▶ _What needs to be done_
Find the line with "Nous rejoindre (1259, 1729)" in the entries below, then reproduce it and every line after it down to and including the line with "Value (777, 129)", exactly.

▶ _Dataset extract_
-*-*-

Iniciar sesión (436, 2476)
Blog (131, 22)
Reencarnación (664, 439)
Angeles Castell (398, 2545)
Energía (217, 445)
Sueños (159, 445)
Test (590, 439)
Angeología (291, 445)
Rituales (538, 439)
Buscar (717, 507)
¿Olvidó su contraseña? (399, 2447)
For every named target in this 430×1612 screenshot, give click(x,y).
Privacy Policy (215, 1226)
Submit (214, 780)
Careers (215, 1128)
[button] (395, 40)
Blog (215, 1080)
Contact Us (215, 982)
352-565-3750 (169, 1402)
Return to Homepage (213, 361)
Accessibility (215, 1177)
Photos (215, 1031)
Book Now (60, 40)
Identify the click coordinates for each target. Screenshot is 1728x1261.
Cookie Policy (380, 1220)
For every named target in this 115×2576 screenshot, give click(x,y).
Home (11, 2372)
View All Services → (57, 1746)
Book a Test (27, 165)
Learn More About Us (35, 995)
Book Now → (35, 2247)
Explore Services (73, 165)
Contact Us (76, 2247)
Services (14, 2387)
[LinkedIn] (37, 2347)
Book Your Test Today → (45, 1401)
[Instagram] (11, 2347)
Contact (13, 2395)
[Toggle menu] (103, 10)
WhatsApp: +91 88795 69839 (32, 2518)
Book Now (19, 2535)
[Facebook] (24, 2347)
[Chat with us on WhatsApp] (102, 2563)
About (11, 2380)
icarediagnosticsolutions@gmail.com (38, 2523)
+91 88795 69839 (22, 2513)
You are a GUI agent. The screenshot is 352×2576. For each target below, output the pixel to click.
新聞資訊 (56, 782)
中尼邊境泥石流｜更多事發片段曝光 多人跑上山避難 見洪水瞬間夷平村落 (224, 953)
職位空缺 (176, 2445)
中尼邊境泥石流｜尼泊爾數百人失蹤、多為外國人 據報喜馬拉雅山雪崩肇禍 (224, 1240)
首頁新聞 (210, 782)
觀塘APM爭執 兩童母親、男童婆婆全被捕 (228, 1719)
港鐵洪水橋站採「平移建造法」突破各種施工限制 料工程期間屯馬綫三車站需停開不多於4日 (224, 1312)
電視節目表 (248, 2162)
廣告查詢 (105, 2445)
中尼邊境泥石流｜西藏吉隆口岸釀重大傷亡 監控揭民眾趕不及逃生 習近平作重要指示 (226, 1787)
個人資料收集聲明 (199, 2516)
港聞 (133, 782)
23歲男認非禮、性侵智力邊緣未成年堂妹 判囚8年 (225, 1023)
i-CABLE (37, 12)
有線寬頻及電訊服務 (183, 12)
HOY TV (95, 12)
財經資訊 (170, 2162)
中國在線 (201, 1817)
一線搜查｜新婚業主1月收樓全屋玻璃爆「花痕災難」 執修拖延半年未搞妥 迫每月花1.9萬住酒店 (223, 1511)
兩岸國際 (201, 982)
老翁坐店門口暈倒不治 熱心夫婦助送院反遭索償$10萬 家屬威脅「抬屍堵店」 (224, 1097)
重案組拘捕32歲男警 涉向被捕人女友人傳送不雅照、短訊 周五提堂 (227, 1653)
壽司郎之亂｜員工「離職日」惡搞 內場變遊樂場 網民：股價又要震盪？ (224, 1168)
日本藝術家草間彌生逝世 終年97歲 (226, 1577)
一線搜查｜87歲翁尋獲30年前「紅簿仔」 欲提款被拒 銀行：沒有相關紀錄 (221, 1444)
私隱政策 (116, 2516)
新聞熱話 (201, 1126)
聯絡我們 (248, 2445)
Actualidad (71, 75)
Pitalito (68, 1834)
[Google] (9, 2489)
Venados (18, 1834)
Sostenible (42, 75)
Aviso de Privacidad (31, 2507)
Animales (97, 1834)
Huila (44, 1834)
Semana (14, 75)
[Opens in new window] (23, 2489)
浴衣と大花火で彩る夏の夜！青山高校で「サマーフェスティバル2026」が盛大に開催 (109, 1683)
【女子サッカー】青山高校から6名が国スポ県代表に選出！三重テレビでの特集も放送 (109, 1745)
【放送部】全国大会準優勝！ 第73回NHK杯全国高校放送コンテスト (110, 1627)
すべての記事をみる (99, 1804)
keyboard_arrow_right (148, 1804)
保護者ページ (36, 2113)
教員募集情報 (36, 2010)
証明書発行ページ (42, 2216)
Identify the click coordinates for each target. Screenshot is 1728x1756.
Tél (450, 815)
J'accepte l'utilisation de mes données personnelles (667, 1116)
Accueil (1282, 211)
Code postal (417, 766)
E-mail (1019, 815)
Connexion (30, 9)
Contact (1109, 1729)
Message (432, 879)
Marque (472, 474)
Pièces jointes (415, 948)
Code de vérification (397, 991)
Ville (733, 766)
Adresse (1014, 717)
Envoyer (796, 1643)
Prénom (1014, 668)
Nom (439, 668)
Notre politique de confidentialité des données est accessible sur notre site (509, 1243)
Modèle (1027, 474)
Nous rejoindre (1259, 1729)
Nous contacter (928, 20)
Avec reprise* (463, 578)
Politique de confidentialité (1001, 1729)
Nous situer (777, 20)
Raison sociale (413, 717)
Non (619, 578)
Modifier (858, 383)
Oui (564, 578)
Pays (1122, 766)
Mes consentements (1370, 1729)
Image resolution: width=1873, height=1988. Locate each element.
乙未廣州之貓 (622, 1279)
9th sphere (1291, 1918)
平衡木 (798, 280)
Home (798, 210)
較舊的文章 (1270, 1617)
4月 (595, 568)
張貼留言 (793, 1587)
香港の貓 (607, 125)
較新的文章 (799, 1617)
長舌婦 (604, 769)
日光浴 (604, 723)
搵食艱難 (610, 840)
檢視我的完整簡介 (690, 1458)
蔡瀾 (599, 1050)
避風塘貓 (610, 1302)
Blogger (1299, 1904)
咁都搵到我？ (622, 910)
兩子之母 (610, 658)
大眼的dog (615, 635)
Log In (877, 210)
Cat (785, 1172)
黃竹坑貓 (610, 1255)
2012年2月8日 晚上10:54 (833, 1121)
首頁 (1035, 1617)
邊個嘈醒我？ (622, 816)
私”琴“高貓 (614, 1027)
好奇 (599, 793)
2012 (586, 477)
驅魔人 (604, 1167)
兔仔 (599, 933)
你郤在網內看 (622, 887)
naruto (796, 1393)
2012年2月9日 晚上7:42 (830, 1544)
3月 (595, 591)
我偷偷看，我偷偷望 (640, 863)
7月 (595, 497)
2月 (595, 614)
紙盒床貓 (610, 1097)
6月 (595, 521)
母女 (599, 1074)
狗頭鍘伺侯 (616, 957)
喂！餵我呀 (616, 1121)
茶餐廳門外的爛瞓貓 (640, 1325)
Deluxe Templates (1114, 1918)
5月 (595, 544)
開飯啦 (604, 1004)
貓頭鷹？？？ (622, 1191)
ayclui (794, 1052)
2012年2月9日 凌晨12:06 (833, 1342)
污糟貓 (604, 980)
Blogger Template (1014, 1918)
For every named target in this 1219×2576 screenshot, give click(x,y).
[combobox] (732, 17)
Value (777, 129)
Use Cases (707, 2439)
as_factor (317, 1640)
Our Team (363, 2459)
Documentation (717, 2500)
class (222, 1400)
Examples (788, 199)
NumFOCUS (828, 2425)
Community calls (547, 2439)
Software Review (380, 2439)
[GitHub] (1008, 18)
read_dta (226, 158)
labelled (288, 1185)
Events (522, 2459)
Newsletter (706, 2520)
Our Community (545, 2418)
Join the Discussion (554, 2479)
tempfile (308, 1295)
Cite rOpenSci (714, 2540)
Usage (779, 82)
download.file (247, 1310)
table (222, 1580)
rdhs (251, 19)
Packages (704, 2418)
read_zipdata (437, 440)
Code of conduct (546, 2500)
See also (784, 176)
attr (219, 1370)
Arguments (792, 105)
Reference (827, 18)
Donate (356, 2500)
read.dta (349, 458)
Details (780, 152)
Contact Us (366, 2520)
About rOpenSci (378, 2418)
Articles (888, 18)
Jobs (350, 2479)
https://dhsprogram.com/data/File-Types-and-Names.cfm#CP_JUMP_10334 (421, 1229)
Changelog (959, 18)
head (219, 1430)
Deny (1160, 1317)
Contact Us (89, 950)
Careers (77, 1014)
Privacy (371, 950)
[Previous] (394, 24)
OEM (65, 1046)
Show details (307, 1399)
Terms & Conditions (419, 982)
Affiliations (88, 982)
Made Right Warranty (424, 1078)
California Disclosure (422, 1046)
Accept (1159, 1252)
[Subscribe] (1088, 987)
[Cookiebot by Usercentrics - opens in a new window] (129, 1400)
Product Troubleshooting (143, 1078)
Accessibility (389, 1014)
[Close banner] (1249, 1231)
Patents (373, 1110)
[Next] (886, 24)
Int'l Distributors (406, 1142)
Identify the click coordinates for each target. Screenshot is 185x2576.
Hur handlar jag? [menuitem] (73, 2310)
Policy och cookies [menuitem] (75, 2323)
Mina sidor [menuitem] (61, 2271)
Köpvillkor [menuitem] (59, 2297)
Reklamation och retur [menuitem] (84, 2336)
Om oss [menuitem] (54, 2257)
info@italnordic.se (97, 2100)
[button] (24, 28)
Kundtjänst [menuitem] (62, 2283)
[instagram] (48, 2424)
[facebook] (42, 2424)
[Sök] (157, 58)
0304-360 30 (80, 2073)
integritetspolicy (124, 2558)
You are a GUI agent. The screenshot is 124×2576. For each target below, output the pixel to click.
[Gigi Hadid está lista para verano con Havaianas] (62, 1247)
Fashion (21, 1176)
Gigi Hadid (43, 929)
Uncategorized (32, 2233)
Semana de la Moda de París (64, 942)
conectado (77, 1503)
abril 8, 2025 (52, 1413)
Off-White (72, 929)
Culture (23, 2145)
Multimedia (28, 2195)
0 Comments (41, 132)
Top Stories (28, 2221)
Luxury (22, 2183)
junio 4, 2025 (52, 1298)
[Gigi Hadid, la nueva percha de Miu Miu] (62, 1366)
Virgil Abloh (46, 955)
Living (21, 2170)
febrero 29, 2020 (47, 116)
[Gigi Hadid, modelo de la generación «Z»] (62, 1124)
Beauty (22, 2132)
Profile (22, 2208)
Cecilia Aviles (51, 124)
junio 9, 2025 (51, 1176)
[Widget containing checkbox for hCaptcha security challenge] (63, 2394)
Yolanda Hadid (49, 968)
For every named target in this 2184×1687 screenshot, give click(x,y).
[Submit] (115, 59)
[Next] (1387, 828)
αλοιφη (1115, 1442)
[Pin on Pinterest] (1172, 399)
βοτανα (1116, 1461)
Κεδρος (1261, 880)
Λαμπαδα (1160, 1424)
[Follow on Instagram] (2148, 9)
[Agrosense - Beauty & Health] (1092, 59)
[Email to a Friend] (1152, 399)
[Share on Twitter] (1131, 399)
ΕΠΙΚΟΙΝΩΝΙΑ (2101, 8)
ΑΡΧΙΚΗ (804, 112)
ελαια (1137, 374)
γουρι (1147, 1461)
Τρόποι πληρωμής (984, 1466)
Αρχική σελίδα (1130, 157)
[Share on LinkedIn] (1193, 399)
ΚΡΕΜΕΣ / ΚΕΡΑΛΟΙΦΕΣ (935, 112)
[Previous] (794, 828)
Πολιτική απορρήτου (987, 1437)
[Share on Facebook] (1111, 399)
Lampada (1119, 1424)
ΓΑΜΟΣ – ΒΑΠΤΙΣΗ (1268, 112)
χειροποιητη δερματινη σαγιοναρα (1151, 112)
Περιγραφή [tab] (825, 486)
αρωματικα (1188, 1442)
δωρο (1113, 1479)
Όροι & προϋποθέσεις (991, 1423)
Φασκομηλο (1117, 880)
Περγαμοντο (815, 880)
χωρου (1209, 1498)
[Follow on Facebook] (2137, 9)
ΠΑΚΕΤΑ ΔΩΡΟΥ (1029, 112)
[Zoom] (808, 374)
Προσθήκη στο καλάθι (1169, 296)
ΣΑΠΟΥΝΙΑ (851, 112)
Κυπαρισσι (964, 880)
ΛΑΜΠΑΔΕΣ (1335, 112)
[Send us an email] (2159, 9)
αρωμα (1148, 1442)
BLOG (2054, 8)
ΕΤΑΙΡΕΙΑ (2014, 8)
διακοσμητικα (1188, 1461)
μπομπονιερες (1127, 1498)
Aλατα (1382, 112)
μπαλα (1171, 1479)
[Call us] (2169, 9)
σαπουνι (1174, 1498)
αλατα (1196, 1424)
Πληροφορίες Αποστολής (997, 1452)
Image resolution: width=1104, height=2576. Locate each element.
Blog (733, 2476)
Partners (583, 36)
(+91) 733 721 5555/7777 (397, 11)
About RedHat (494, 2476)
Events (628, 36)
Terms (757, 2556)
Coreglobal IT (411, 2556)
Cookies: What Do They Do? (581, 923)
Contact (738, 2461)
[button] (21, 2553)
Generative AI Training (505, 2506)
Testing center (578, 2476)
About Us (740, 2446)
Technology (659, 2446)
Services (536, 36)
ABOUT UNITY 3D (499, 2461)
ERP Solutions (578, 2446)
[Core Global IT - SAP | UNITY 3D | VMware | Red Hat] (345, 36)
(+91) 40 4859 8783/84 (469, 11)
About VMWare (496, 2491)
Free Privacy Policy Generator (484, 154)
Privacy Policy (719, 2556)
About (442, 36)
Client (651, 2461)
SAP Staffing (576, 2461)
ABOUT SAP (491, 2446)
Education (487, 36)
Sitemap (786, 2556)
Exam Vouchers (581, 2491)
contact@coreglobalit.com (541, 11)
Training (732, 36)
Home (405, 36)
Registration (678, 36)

-*-*-

▶ _Your response_
Nous rejoindre (1259, 1729)
Nous contacter (928, 20)
Avec reprise* (463, 578)
Politique de confidentialité (1001, 1729)
Nous situer (777, 20)
Raison sociale (413, 717)
Non (619, 578)
Modifier (858, 383)
Oui (564, 578)
Pays (1122, 766)
Mes consentements (1370, 1729)
Image resolution: width=1873, height=1988. Locate each element.
乙未廣州之貓 (622, 1279)
9th sphere (1291, 1918)
平衡木 (798, 280)
Home (798, 210)
較舊的文章 (1270, 1617)
4月 (595, 568)
張貼留言 (793, 1587)
香港の貓 (607, 125)
較新的文章 (799, 1617)
長舌婦 (604, 769)
日光浴 (604, 723)
搵食艱難 (610, 840)
檢視我的完整簡介 (690, 1458)
蔡瀾 (599, 1050)
避風塘貓 (610, 1302)
Blogger (1299, 1904)
咁都搵到我？ (622, 910)
兩子之母 (610, 658)
大眼的dog (615, 635)
Log In (877, 210)
Cat (785, 1172)
黃竹坑貓 (610, 1255)
2012年2月8日 晚上10:54 (833, 1121)
首頁 (1035, 1617)
邊個嘈醒我？ (622, 816)
私”琴“高貓 (614, 1027)
好奇 (599, 793)
2012 (586, 477)
驅魔人 (604, 1167)
兔仔 (599, 933)
你郤在網內看 (622, 887)
naruto (796, 1393)
2012年2月9日 晚上7:42 (830, 1544)
3月 (595, 591)
我偷偷看，我偷偷望 (640, 863)
7月 (595, 497)
2月 (595, 614)
紙盒床貓 (610, 1097)
6月 (595, 521)
母女 (599, 1074)
狗頭鍘伺侯 (616, 957)
喂！餵我呀 (616, 1121)
茶餐廳門外的爛瞓貓 (640, 1325)
Deluxe Templates (1114, 1918)
5月 (595, 544)
開飯啦 (604, 1004)
貓頭鷹？？？ (622, 1191)
ayclui (794, 1052)
2012年2月9日 凌晨12:06 (833, 1342)
污糟貓 (604, 980)
Blogger Template (1014, 1918)
For every named target in this 1219×2576 screenshot, give click(x,y).
[combobox] (732, 17)
Value (777, 129)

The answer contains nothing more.